The median age in the city was 57.1 years. 18.0% of the residents were under the age of 20; 2.4% were between the ages of 20 and 24; 16.7% were from 25 and 44; 36.7% were from 45 and 64; and 26.1% were 65 years of age or older. The gender makeup of the city was 53.1% male and 46.9% female.

===2010 census===
As of the census of 2010, there were 284 people, 121 households, and 82 families residing in the city. The population density was 728.2 PD/sqmi. There were 132 housing units at an average density of 338.5 /sqmi. The racial makeup of the city was 98.9% White, 0.4% Native American, 0.4% Asian, and 0.4% from other races. Hispanic or Latino of any race were 1.4% of the population.

There were 121 households, of which 25.6% had children under the age of 18 living with them, 61.2% were married couples living together, 3.3% had a female householder with no husband present, 3.3% had a male householder with no wife present, and 32.2% were non-families. 28.9% of all households were made up of individuals, and 10.8% had someone living alone who was 65 years of age or older. The average household size was 2.35 and the average family size was 2.90.

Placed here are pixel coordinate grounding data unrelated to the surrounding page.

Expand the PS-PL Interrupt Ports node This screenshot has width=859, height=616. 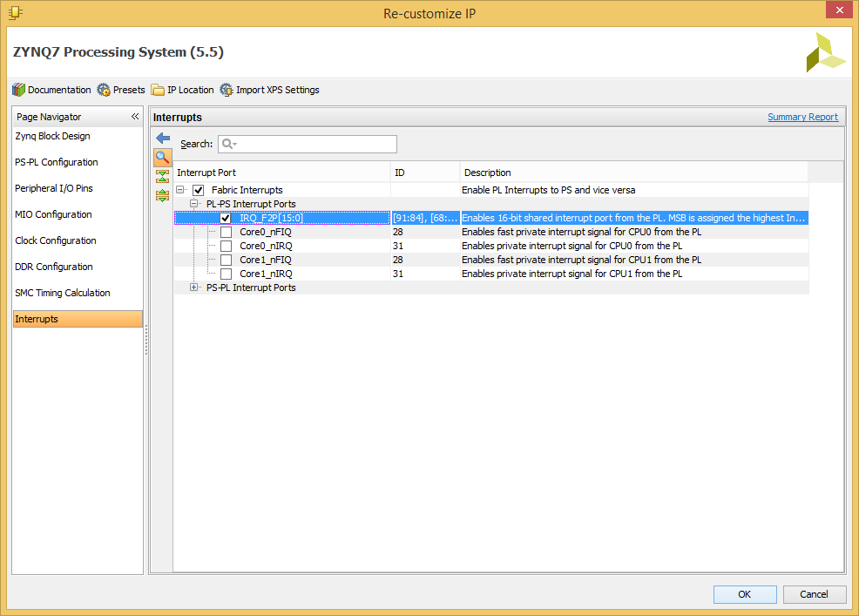(194, 288)
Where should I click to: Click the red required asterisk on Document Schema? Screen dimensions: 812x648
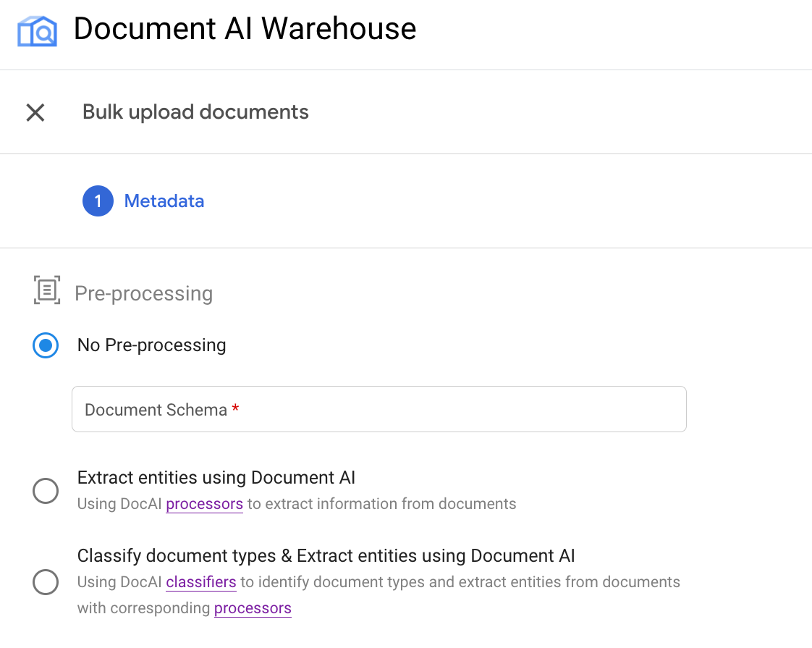pos(235,410)
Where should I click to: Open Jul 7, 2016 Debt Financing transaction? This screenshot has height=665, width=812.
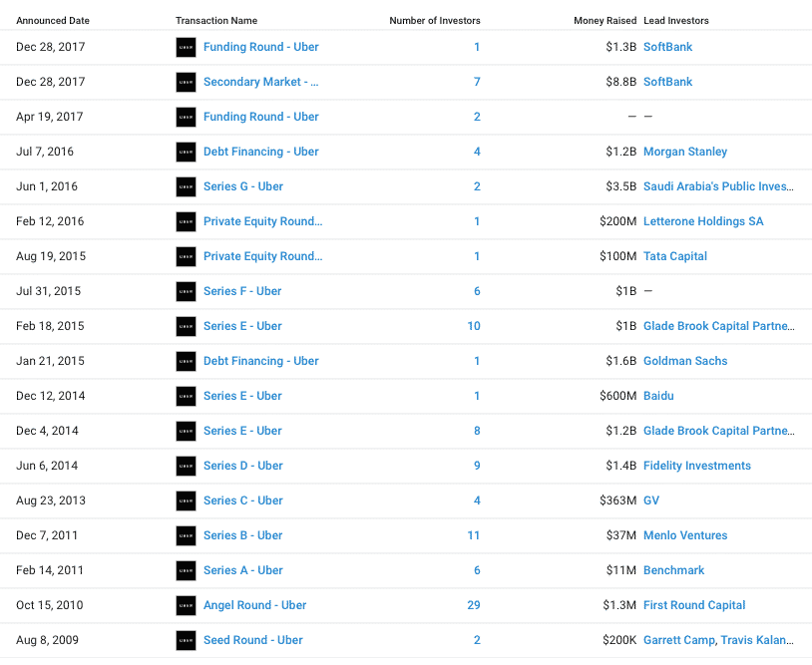(x=261, y=152)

The median age in the city was 47.8 years. 23.6% of residents were under the age of 18; 4.2% were between the ages of 18 and 24; 17.3% were from 25 to 44; 38.8% were from 45 to 64; and 16.2% were 65 years of age or older. The gender makeup of the city was 51.1% male and 48.9% female.

===2000 census===
As of the census of 2000, there were 346 people, 125 households, and 98 families residing in the city. The population density was 868.9 PD/sqmi. There were 131 housing units at an average density of 329.0 /sqmi. The racial makeup of the city was 95.95% White, 1.16% Native American, 2.89% from other races. Hispanic or Latino of any race were 2.89% of the population.

There were 125 households, out of which 40.0% had children under the age of 18 living with them, 69.6% were married couples living together, 8.0% had a female householder with no husband present, and 20.8% were non-families. 19.2% of all households were made up of individuals, and 8.8% had someone living alone who was 65 years of age or older. The average household size was 2.77 and the average family size was 3.16.

In the city, the population was spread out, with 30.9% under the age of 18, 5.2% from 18 to 24, 28.0% from 25 to 44, 22.0% from 45 to 64, and 13.9% who were 65 years of age or older. The median age was 37 years. For every 100 females, there were 106.0 males. For every 100 females age 18 and over, there were 106.0 males.

The median income for a household in the city was $36,875, and the median income for a family was $40,125. Males had a median income of $25,673 versus $18,750 for females. The per capita income for the city was $12,492. About 4.1% of families and 7.0% of the population were below the poverty line, including 6.2% of those under age 18 and 4.2% of those age 65 or over.

==Education==
The Harlan Community School District operates local public schools. The district serves the towns of Harlan, Defiance, Earling, Panama, Portsmouth and Westphalia, the unincorporated communities of Jacksonville and Corley, and the surrounding rural areas.

==Notable natives==
- C. A. Robins, 22nd governor of Idaho; born in Defiance.